* Assigned task
Print the records exactly. Every mark must remain.

Data items:
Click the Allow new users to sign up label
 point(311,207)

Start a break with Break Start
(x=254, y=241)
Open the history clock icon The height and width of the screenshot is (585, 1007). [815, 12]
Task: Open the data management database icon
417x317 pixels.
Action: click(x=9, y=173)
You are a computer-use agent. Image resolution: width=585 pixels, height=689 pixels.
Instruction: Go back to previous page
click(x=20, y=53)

* Output below
Click the Allow new users to sign up label
 point(311,207)

Start a break with Break Start
(x=254, y=241)
Open the history clock icon The height and width of the screenshot is (585, 1007). [815, 12]
Task: Open the data management database icon
417x317 pixels.
Action: click(x=9, y=173)
You are a computer-use agent. Image resolution: width=585 pixels, height=689 pixels.
Instruction: Go back to previous page
click(x=20, y=53)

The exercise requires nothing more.